29/02/2020 un commentaire

« Vénus couronnée par un satyre », anonyme connu sous le nom de Maître de Flore, vers 1550, Musée du Louvre.

On s’échauffe, on s’échauffe ! Je parle de Marie et moi. On s’échauffe en préparation du stage d’écriture de chansons que nous animerons de concert. On s’échauffe pour soi et on s’échauffe l’un l’autre. Marie Mazille et moi-même, on fait des chansons. Tiens, là on vient d’en écrire une d’actualité, pour voir. Lis les paroles ci-dessous, ajoute dans ta tête la rythmique poum-tchac, imagine que les couplets sont rapés et les refrains chantés…

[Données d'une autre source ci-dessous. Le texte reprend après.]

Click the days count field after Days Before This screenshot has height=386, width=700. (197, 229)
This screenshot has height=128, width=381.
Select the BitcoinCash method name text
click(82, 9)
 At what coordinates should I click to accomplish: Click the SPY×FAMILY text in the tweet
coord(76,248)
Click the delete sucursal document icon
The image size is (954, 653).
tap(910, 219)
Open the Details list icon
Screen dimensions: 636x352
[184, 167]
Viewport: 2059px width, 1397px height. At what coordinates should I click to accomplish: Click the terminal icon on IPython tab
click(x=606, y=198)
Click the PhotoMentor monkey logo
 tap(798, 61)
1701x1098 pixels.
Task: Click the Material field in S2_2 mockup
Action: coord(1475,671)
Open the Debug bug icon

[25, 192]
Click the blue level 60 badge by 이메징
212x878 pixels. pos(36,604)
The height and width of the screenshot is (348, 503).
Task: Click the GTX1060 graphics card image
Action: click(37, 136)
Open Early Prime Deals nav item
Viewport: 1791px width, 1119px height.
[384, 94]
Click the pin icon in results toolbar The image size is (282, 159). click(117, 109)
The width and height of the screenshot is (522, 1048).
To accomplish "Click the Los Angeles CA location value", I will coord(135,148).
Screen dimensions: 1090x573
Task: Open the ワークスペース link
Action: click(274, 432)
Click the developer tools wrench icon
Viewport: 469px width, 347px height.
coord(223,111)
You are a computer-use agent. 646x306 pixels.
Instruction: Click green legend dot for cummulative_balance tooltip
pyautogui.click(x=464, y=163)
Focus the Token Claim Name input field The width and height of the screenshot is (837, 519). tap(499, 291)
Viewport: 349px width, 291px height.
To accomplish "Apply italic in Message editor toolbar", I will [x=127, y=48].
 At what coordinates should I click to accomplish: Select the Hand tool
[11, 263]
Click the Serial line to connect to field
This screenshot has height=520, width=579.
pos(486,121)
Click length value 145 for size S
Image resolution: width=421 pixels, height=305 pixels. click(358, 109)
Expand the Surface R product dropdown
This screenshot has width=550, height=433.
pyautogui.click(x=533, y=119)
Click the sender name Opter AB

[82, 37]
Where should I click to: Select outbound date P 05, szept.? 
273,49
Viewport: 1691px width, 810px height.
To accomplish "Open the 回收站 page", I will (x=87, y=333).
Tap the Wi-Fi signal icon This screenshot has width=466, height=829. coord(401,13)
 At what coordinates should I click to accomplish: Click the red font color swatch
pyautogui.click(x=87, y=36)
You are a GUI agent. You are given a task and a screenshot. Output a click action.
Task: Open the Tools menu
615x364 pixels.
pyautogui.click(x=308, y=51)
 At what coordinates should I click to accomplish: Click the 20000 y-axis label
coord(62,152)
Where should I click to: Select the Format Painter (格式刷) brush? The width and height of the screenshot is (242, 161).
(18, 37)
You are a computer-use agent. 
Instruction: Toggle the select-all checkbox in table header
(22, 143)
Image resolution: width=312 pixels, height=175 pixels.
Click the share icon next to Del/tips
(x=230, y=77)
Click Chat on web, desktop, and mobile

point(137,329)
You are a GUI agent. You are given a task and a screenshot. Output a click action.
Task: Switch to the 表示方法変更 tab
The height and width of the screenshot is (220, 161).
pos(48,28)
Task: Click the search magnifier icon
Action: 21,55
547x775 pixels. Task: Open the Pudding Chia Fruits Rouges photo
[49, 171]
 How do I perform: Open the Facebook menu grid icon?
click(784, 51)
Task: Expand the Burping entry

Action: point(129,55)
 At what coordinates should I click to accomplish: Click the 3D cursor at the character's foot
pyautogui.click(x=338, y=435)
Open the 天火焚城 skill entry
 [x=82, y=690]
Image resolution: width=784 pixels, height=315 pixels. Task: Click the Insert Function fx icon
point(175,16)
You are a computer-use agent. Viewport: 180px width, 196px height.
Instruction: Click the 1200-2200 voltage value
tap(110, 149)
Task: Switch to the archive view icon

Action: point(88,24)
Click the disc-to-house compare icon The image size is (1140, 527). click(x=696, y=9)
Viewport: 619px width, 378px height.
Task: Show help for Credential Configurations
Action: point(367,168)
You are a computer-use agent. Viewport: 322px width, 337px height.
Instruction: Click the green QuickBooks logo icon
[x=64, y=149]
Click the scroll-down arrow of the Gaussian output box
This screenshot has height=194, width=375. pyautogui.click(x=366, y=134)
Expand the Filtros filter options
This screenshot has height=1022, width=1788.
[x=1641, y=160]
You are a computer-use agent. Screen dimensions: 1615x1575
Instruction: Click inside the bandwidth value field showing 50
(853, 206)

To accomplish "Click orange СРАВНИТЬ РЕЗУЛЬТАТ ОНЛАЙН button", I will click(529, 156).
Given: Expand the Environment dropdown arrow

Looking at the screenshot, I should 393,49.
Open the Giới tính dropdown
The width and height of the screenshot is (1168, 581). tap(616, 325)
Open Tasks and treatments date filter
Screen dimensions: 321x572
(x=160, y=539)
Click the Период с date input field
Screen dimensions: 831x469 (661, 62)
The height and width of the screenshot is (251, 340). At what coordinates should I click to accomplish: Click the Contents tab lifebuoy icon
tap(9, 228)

Petit jeu pour les connaisseurs : sauras-tu reconnaître les parties écrites par Marie et celles écrites par moi ?

Coronavirus, coranavirus,

Coronavirus, virus

Tu rentreras dans mon anus

Après l’infection des Russes

Je m’enfuierai vers Uranus,

Métamorphoserai mes us……

Et coutumes

Avant que tu ne me consumes !

Coronavirus, coranavirus, 

Coronavirus, virus

Avant-hier t’étais chinois

Et ça y est te voilà chez moi

Tu as contaminé Cémoi,

Son fameux chocolat viennois

Et son cacao à la noix 

Laissent tout Grenoble en émoi

ouh ouh ouh,

Coronavirus, coronavirus

Coronavirus, ouh ouh ouh !

Oui, ce chocolat-bactérie

Crie : « Au secours, Marie Curie !

Ton coeur est-il soudain de Pierre ? »

Tandis que l’Isère est par terre,

Que fais-tu, oh ? Sainte-Marie ?

Toute l’agglo en quarantaine

Meylan, Echirolles et Fontaine

Coronavirus, coranavirus, 

Coronavirus, virus

Si tu viens me chercher des puces

Je gratterai comme un cactus

Tétanisé dans un rictus

Oh quel insupportable suss…

-pense, ou bien j’en crève

Ou bien je m’en relève !

Coronavirus, coranavirus, 

Coronavirus, virus

Au nord c’était les corons ? ouais (coronavirus)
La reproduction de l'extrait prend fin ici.